Historic church in Maryland, US

Rehoboth Presbyterian Church is a historic Presbyterian church located at Rehoboth, Maryland, United States, near the Pocomoke River and Chesapeake Bay.

Founded by Francis Makemie in 1683, the Rehoboth Church is the oldest continuously Presbyterian church in America. The current church structure was built by Makemie on his own land at personal expense in 1706. The building received extensive interior modifications and rearrangement of some windows and doors in 1888, and further renovations were completed in 1956.

William Stevens, an influential Somerset County citizen and member of the established Church of England (attending at the nearby Coventry Parish Ruins) issued a call to the Reverend Francis Makemie (1658–1708), an Ulster Scots clergyman who arrived in the colony and became known as the "Father of American Presbyterianism."

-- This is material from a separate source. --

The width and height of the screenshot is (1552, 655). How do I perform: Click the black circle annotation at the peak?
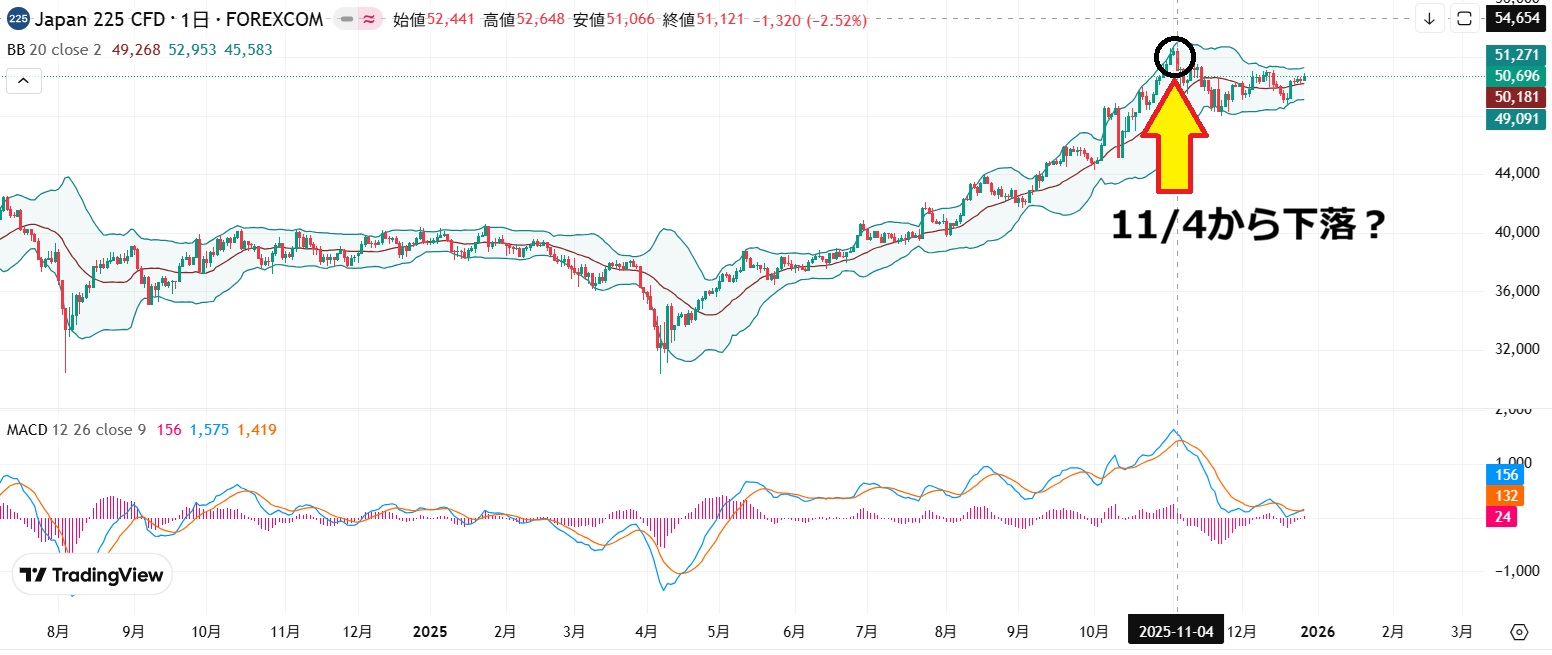click(x=1174, y=58)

The old church is a simple one-story Flemish bond brick building, three bays wide by three deep, constructed about 1706. It was remodeled in 1888, and the original clear glass windows were replaced with the present leaded ones. The interior features a barrel-vault wooden ceiling, box pews with single raised panel on the ends, and a paneled gallery. A cemetery surrounds it, and several other buildings in complementary styles were erected nearby.

It was listed on the National Register of Historic Places in 1974.